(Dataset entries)
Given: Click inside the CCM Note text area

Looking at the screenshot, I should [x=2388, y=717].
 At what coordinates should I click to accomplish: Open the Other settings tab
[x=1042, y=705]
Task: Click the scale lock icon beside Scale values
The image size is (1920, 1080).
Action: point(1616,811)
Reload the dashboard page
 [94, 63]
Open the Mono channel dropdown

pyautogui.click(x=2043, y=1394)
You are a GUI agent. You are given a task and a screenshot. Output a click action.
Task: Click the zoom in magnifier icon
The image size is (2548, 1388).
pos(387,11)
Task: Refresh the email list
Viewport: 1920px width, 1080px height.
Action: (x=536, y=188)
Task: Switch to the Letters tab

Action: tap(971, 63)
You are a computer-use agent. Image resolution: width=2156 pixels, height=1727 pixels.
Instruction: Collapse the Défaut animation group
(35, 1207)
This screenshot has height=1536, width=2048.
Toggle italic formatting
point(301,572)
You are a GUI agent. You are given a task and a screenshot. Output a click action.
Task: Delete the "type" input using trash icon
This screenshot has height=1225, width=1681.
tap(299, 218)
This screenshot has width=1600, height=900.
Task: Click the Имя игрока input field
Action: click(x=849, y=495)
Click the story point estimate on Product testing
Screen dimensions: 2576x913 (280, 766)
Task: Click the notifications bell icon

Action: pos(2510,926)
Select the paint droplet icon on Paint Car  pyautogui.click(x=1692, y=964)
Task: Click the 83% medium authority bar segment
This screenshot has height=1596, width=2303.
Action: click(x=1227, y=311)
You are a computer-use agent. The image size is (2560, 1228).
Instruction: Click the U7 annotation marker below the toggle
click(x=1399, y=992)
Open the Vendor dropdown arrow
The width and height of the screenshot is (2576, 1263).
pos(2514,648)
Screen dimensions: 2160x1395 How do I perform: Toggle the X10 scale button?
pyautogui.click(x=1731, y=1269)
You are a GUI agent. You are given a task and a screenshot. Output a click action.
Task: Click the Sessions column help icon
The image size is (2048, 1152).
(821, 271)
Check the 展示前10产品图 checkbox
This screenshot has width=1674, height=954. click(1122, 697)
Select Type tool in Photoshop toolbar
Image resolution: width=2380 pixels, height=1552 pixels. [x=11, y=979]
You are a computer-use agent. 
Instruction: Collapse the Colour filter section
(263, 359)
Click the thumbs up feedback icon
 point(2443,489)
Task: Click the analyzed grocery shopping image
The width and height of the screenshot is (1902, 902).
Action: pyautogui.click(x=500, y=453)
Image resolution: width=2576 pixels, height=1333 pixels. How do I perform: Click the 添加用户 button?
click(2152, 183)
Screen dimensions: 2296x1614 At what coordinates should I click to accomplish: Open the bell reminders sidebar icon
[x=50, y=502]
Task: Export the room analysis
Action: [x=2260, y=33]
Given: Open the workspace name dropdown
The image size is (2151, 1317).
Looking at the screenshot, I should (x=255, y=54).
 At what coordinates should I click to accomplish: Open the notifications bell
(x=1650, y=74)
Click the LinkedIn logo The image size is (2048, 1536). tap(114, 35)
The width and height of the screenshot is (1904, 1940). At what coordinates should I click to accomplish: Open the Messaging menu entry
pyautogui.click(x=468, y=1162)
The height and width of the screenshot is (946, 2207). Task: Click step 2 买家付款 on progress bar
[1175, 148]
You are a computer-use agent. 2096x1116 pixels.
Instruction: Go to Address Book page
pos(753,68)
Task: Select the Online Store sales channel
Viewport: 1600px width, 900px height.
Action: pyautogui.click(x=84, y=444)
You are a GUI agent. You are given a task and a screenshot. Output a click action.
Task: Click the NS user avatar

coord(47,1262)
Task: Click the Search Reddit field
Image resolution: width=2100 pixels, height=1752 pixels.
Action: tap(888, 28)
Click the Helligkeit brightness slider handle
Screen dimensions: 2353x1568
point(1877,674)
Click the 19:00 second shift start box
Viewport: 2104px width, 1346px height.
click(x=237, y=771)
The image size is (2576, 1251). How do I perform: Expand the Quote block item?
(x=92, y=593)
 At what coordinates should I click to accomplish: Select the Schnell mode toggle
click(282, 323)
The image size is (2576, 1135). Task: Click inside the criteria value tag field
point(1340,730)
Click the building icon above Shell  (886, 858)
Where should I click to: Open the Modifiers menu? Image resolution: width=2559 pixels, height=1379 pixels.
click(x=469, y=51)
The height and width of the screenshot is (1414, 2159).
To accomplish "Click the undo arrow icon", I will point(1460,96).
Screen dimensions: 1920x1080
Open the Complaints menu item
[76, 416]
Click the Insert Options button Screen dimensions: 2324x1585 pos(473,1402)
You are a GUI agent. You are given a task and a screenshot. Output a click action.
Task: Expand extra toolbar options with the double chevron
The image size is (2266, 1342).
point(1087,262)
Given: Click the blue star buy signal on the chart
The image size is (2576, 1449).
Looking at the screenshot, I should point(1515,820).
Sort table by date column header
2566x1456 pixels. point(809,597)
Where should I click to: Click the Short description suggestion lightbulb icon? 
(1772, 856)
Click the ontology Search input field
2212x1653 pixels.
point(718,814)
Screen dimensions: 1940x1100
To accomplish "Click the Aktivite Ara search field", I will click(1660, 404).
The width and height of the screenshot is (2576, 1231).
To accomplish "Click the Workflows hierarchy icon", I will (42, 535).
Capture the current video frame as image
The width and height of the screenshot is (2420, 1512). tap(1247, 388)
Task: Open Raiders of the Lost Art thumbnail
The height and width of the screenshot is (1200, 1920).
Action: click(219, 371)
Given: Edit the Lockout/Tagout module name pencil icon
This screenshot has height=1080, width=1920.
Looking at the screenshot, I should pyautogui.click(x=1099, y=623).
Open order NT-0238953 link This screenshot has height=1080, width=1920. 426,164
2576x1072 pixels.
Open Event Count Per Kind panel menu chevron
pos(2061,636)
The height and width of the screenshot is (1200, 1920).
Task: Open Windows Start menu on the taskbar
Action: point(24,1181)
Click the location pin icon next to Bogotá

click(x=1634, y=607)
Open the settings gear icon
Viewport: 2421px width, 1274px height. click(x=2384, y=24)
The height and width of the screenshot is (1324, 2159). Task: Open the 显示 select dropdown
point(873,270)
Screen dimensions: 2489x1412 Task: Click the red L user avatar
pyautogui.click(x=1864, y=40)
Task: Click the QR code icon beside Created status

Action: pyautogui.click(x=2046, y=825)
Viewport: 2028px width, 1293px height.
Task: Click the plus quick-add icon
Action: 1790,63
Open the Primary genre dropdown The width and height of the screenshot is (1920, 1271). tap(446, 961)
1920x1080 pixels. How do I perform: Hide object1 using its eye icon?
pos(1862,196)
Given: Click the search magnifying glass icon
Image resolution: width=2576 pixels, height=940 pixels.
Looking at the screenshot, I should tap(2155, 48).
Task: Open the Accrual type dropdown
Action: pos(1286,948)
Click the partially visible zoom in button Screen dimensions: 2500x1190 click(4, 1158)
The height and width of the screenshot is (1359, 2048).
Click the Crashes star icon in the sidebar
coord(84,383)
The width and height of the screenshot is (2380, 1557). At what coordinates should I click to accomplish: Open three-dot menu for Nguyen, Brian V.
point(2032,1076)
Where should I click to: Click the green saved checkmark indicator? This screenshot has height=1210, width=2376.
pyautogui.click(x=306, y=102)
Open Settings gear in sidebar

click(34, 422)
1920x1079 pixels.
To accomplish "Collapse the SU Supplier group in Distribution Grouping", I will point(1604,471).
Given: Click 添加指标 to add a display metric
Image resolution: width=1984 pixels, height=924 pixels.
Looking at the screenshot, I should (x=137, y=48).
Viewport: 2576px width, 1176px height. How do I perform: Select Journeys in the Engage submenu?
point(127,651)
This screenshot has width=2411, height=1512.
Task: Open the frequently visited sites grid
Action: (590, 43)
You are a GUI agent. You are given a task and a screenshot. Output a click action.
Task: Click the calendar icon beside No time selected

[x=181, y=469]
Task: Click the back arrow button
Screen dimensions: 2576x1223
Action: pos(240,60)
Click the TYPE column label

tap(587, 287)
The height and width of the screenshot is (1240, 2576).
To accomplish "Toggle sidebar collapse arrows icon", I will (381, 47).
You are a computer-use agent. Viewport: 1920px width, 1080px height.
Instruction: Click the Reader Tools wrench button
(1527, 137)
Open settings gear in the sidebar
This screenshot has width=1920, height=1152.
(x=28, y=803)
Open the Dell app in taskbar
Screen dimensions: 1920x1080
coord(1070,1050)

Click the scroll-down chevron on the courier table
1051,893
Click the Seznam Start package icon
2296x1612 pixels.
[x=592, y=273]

ASSIGNMENT: Please return every line of the records that contains the word "name".

EXERCISE RESPONSE:
Given: Open the workspace name dropdown
Given: Edit the Lockout/Tagout module name pencil icon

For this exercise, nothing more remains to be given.